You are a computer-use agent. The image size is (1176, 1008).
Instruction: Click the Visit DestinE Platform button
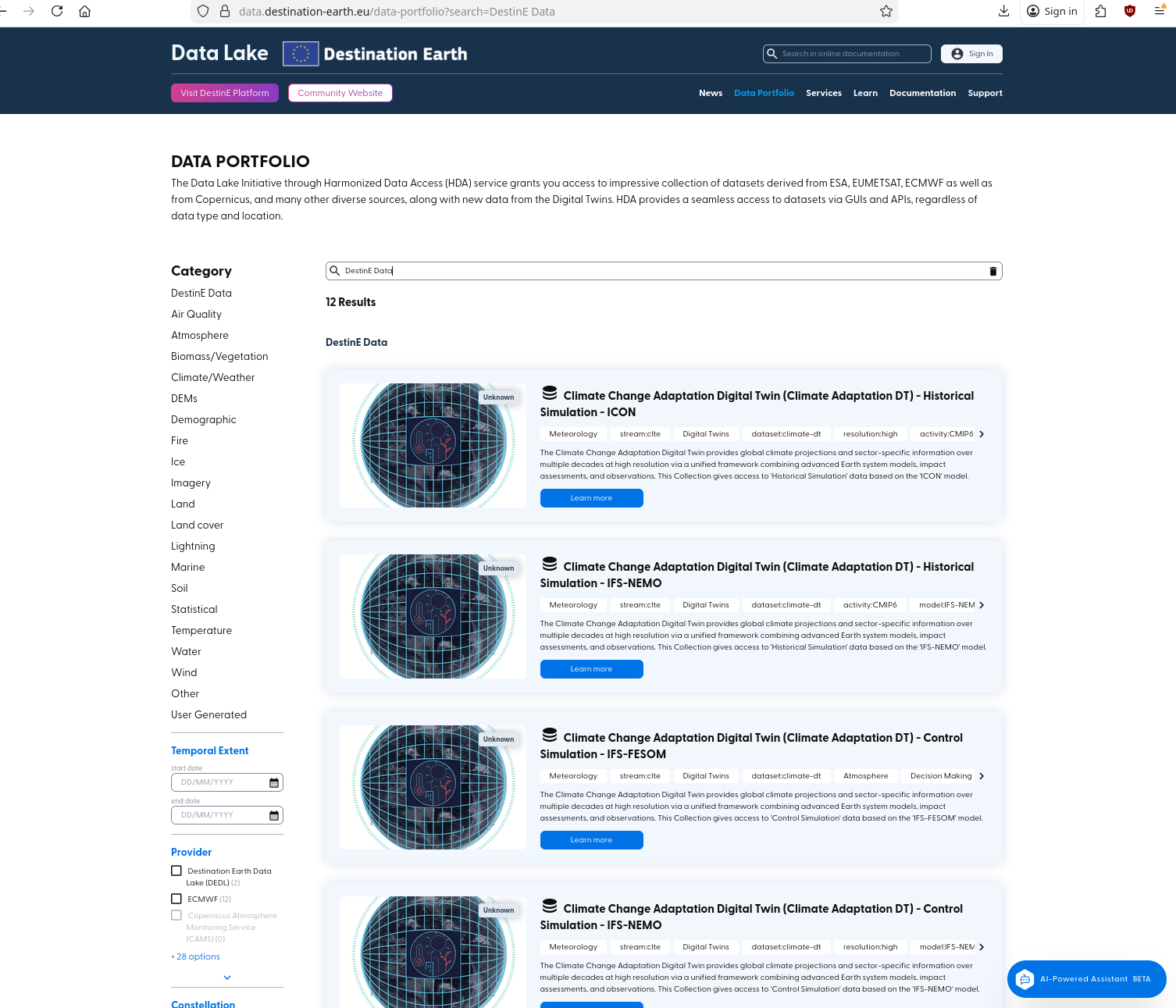(x=225, y=93)
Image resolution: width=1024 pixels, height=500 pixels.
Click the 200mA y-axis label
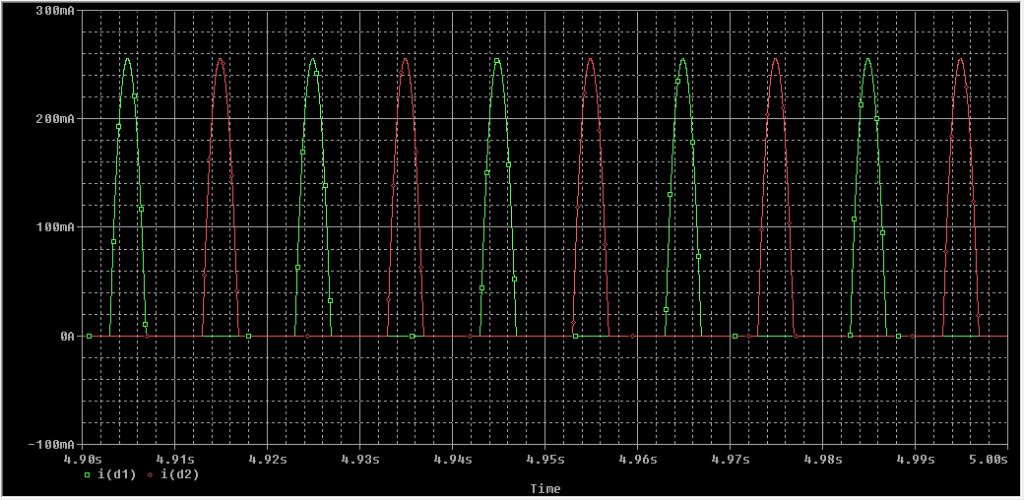tap(56, 119)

* * * *

_Brief_: With the images left out, output all the entries above exactly.

_Exercise output_:
You are a computer-use agent. The image size is (1176, 1008).
Instruction: Click the Visit DestinE Platform button
(x=225, y=93)
Image resolution: width=1024 pixels, height=500 pixels.
Click the 200mA y-axis label
tap(56, 119)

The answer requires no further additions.